Jilted by VIFF, local director Maryam Najafi's strong film finally makes its Canadian debut.

Fiona Morrow 28 Mar 2014TheTyee.ca

Fiona Morrow is a Vancouver-based journalist originally from the U.K. She has written on arts and culture for many publications including The Globe And Mail, The Guardian, the London Times, The Independent and Time Out Magazine.

Maryam Najafi's debut feature film receives its North American premiere this week. Kayan, the story of a Lebanese businesswoman trying to hold everything together as debt, love and life in general spirals out of her control, was made on a shoestring budget with non-professional actors in Vancouver.

It's a strong first feature with some heavyweight credits: shot by Farhad Saba, the renowned Iranian cinematographer who filmed Kiarostami's Through the Olive Trees and produced by Amir Naderi, director of Cut and The Runner.

So it's a surprise when Najafi says she has almost given up on Canada.

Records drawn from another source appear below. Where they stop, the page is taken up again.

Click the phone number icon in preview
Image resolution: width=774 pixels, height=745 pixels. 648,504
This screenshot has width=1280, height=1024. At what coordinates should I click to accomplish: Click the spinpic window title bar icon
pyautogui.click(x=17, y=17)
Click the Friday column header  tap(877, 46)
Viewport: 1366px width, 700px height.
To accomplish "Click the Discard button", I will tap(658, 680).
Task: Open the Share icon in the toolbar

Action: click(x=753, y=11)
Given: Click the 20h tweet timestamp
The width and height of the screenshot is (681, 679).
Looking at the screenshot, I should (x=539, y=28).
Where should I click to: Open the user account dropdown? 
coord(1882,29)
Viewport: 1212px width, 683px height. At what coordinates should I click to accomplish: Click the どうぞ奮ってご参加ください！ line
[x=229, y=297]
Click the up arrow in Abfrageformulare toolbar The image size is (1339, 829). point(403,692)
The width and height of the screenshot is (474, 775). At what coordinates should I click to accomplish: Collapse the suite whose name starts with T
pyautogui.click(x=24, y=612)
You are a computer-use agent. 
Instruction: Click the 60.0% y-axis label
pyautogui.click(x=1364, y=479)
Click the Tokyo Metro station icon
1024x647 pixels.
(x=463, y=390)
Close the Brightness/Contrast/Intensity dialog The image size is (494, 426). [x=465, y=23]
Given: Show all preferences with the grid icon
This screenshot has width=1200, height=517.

Until, that is, she explains why.

She immigrated to Vancouver in 2000 with her family and studied film at the University of British Columbia. She decided to spend a year in Spain after graduation working in post-production, hoping the experience would put her in contention for an entry level job when she returned to the West Coast.

But after she sent off her resume to "everyone in town" and received zero response, she decided to test out a nagging theory as to why.

"I changed my resume and sent it out again," she says over a coffee in Gastown.

She started by anglicizing her name. "I took out a lot of my work experience -- everything I had done in Iran and the United Arab Emirates, when I lived there. I took out that I speak Arabic and Persian… Basically, I cut my resume in half and sent it back to all the same places."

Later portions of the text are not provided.